Proof.
Choose a morphism $p : U \to \mathcal{X}$ which is surjective, flat, and locally of finite presentation with $U$ an algebraic space. Such exist by the definition of an algebraic stack, as a smooth morphism is flat and locally of finite presentation (see Morphisms of Spaces, Lemmas 67.37.5 and 67.37.7). We define a topology on $|\mathcal{X}|$ by the rule: $W \subset |\mathcal{X}|$ is open if and only if $|p|^{-1}(W)$ is open in $|U|$. To show that this is independent of the choice of $p$, let $p' : U' \to \mathcal{X}$ be another morphism which is surjective, flat, locally of finite presentation from an algebraic space to $\mathcal{X}$. Set $U'' = U \times _\mathcal {X} U'$ so that we have a $2$-commutative diagram
\[ \xymatrix{ U'' \ar[r] \ar[d] & U' \ar[d] \\ U \ar[r] & \mathcal{X} } \]
As $U \to \mathcal{X}$ and $U' \to \mathcal{X}$ are surjective, flat, locally of finite presentation we see that $U'' \to U'$ and $U'' \to U$ are surjective, flat and locally of finite presentation, see Lemma 100.3.2. Hence the maps $|U''| \to |U'|$ and $|U''| \to |U|$ are continuous, open and surjective, see Morphisms of Spaces, Definition 67.5.2 and Lemma 67.30.6. This clearly implies that our definition is independent of the choice of $p : U \to \mathcal{X}$.
Let $f : \mathcal{X} \to \mathcal{Y}$ be a morphism of algebraic stacks. By Algebraic Stacks, Lemma 94.15.1 we can find a $2$-commutative diagram
\[ \xymatrix{ U \ar[d]_ x \ar[r]_ a & V \ar[d]^ y \\ \mathcal{X} \ar[r]^ f & \mathcal{Y} } \]
with surjective smooth vertical arrows. Consider the associated commutative diagram
\[ \xymatrix{ |U| \ar[d]_{|x|} \ar[r]_{|a|} & |V| \ar[d]^{|y|} \\ |\mathcal{X}| \ar[r]^{|f|} & |\mathcal{Y}| } \]

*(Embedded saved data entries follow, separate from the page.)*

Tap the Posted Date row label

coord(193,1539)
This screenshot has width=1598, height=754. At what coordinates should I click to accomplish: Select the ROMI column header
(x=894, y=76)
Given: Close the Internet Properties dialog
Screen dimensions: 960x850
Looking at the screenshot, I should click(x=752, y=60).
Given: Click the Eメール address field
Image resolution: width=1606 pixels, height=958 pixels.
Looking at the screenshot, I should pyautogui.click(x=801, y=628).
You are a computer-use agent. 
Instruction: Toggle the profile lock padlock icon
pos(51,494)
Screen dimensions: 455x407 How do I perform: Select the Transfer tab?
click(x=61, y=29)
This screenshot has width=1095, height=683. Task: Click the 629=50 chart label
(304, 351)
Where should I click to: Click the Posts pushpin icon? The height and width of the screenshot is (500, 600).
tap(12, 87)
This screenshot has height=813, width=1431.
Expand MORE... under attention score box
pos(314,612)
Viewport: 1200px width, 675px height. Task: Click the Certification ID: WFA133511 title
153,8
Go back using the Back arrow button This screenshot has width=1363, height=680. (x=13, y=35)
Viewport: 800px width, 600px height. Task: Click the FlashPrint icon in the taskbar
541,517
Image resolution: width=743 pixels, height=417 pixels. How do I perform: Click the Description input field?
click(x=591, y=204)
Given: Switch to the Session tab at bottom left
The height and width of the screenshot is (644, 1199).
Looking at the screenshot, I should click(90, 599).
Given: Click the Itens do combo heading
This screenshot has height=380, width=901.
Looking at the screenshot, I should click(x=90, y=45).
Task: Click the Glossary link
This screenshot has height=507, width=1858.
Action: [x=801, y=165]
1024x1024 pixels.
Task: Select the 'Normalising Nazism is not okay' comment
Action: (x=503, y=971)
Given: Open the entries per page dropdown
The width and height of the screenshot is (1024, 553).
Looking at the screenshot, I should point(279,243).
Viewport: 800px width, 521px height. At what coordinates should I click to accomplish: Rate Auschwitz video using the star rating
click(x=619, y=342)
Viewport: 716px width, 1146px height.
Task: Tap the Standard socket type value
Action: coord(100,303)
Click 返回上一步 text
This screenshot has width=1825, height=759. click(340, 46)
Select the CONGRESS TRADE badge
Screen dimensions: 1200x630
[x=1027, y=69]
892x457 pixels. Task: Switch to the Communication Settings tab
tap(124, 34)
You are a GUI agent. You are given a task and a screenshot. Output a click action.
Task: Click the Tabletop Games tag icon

of sets. If $W \subset |\mathcal{Y}|$ is open, then by the definition above this means exactly that $|y|^{-1}(W)$ is open in $|V|$. Since $|a|$ is continuous we conclude that $|a|^{-1}|y|^{-1}(W) = |x|^{-1}|f|^{-1}(W)$ is open in $|W|$ which means by definition that $|f|^{-1}(W)$ is open in $|\mathcal{X}|$. Thus $|f|$ is continuous.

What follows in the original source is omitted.